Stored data
--- START ---
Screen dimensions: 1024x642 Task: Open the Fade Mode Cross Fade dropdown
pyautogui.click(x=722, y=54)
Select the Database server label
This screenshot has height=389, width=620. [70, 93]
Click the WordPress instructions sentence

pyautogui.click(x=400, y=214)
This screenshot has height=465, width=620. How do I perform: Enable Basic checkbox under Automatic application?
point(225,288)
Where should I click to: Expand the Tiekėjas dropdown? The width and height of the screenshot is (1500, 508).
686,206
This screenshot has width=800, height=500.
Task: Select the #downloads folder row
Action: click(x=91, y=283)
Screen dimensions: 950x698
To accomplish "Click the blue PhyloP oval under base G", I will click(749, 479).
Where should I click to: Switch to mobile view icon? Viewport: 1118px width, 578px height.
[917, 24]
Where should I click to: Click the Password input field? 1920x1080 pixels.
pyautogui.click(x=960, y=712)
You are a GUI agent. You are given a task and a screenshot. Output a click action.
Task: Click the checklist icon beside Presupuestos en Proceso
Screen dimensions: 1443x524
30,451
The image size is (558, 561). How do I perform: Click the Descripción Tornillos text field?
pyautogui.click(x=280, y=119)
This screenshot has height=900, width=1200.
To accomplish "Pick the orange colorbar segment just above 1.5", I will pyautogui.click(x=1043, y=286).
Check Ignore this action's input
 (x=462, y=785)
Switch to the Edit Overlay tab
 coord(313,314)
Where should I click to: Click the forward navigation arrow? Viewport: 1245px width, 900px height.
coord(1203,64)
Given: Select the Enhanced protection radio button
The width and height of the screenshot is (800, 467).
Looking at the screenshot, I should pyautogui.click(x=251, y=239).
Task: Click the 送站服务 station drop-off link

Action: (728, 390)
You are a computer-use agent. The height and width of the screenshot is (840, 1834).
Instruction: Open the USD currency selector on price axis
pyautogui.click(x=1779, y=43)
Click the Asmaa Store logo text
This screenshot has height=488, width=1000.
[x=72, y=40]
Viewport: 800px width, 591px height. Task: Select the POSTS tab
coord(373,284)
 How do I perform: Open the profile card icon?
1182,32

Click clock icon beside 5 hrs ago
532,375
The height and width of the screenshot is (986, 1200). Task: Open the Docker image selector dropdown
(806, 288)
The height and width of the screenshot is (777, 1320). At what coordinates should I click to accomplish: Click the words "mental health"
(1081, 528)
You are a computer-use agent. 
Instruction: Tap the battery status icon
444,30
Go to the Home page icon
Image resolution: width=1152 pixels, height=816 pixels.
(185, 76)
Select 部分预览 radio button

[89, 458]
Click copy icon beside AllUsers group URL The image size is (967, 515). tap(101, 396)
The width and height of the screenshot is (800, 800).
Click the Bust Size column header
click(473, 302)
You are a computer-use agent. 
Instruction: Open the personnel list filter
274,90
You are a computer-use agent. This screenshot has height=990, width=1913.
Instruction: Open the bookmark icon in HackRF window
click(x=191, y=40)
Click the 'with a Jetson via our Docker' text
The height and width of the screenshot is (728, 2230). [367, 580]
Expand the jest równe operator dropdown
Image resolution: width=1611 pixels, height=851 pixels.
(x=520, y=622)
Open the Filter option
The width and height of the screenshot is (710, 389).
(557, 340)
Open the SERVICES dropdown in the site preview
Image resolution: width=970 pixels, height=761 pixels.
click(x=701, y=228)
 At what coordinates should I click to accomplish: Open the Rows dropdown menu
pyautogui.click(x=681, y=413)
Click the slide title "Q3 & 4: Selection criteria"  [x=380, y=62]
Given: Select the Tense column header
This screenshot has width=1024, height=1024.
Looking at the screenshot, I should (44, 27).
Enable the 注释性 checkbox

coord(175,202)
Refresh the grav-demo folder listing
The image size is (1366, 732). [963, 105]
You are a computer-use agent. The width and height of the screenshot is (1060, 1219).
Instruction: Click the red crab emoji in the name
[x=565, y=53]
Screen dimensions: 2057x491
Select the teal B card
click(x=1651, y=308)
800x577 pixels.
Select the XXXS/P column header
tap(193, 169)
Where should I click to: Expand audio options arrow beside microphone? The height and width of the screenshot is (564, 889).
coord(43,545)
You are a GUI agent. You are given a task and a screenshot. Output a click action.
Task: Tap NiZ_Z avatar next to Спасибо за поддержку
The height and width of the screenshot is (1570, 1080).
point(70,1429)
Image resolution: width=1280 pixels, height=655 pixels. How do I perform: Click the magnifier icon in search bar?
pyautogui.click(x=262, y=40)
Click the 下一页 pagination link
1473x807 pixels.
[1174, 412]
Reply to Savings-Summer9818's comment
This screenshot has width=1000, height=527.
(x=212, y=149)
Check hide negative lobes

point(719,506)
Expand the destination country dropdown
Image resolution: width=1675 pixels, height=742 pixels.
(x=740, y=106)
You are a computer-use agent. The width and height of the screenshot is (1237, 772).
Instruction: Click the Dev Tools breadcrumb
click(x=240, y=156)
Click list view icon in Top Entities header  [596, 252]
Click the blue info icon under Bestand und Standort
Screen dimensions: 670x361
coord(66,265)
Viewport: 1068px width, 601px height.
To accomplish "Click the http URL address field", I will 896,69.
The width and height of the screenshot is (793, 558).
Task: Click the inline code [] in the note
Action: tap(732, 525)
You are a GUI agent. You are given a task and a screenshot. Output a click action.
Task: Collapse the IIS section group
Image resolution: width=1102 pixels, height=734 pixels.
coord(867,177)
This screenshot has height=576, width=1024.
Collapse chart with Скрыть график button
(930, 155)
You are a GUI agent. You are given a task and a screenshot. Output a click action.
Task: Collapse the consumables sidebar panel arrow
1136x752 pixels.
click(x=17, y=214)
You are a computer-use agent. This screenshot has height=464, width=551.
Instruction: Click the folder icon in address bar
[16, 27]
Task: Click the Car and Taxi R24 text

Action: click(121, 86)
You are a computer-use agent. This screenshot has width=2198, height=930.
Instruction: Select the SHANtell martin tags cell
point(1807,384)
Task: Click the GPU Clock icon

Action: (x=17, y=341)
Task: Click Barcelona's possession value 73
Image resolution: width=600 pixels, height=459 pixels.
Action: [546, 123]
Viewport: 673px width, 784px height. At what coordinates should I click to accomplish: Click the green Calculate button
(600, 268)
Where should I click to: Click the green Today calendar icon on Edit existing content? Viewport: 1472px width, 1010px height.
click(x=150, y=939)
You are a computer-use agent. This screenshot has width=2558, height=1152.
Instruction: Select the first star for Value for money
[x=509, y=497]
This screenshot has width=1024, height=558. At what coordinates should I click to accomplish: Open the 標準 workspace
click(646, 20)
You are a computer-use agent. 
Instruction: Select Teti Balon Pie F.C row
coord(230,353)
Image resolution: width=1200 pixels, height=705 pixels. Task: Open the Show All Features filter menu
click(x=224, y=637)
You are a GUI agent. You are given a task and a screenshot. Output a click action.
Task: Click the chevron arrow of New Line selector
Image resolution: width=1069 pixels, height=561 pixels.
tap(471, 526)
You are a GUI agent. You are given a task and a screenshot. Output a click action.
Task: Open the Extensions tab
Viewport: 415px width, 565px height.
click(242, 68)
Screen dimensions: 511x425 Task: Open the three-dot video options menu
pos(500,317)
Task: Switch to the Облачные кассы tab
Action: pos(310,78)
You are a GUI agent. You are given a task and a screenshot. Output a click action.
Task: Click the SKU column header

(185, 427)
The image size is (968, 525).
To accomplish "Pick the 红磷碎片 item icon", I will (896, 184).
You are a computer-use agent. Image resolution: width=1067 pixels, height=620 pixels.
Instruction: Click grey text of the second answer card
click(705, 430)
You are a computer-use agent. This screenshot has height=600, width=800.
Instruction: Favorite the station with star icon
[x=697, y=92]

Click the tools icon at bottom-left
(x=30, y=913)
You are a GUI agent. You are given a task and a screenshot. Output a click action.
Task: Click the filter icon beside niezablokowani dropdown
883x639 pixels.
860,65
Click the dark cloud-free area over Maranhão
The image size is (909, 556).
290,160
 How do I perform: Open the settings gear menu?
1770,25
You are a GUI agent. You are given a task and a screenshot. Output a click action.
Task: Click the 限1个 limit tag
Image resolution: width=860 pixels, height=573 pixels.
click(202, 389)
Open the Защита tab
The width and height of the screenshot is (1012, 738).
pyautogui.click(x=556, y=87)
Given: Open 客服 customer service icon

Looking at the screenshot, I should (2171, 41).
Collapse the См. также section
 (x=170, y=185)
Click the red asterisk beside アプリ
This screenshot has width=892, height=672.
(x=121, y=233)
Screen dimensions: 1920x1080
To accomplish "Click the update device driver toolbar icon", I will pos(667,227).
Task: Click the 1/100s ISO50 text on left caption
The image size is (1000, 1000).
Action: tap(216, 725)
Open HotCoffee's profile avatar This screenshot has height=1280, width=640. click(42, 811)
--- END ---
- [AIM OF THE EXERCISE] Return word for word the lines above from the line with "Where should I click to: Expand the" to the line with "Screen dimensions: 950x698", including both and leaving out all others.

- [SOLUTION BELOW]
Where should I click to: Expand the Tiekėjas dropdown? The width and height of the screenshot is (1500, 508).
686,206
This screenshot has width=800, height=500.
Task: Select the #downloads folder row
Action: click(x=91, y=283)
Screen dimensions: 950x698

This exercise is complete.